Downtown Santa Fe is a beautiful and pleasurable architectural and urbanist experience that always inspires—and serves as a reminder that insensitivity to context is not the only alternative. The homogenizing impacts of global capital are one of the greatest threats to our positive differences and artistic invention. Our role as an artistic place is an ever more crucial hedge against the planetary sameness and planetary peril.

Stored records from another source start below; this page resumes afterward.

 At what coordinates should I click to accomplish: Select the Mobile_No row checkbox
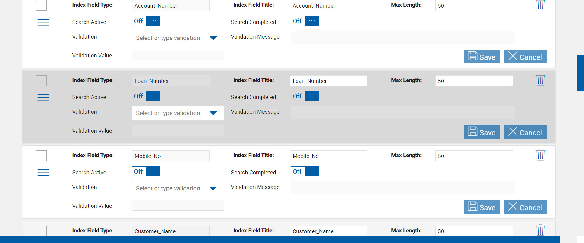(x=41, y=156)
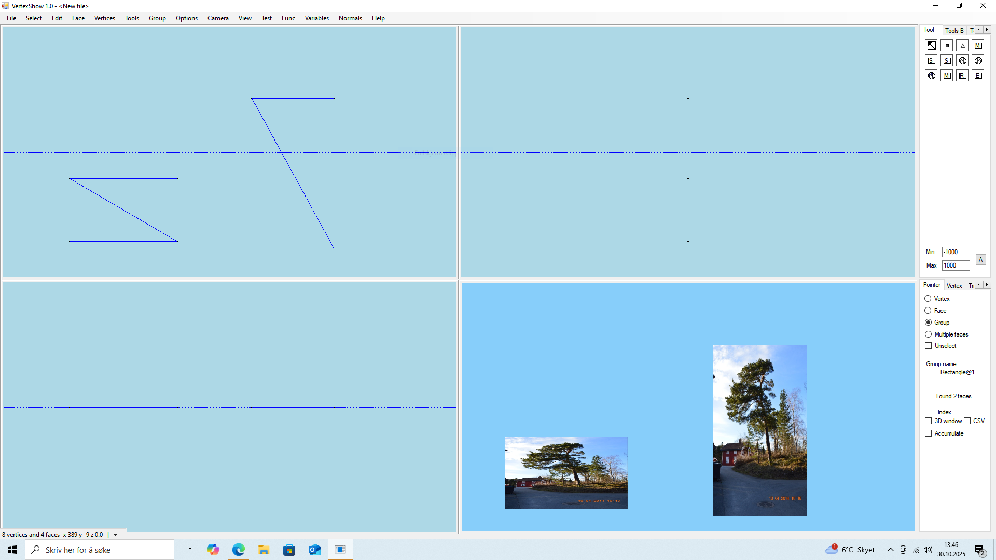Select the small square vertex tool
This screenshot has height=560, width=996.
click(x=947, y=46)
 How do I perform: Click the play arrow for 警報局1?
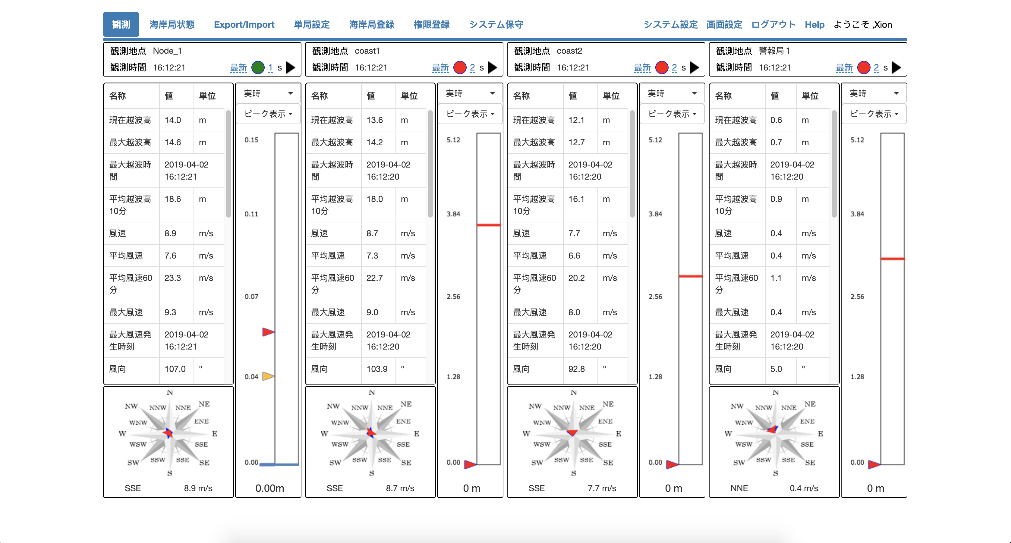896,67
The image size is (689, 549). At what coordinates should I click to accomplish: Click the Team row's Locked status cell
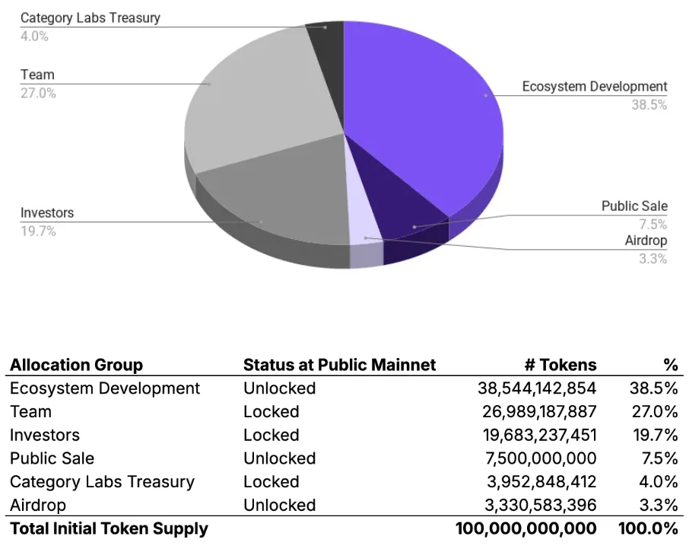point(271,412)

Santa Feans are now facing the loss of the last grocery store on the Eastside. And old houses continue to be converted into anything but new or updated housing all over the downtown area. Many of these houses-cum-businesses exploit their downtown (i.e., inherently “historic”) con-text, some incorporating this heritage in as honoring and honorable a way as possible; they make it not just a selling point but bake into who they are, it becomes part of their educational mission, something they see as a responsibility to the past. A past in which they do their other work. These include the Old Santa Fe Association, the School for Advanced Research and the Historic Santa Fe Foundation, and for the last ten years the Women’s International Study Center. All of these institutions are in buildings originally designed for families to live in. They survive today as something else, mostly to preserve a moment in time, through their physical heritage, allowing the past to become relevant for the future. Allowing for new uses allows for a living preservation, preserving a balance but allowing for change, for a new interpretation of the past. We can say yes to more development. But we also need more information that honors the old families, the original land stewards, the indigenous—the who and the what that came before—publicly.
Instead of finding ways to say no to the new, to the connections to the past and future, let’s highlight our shared values, let’s find ways that highlight our common cultural heritage.
Let’s remember we don’t own the earth, let’s listen to one another to make better decisions.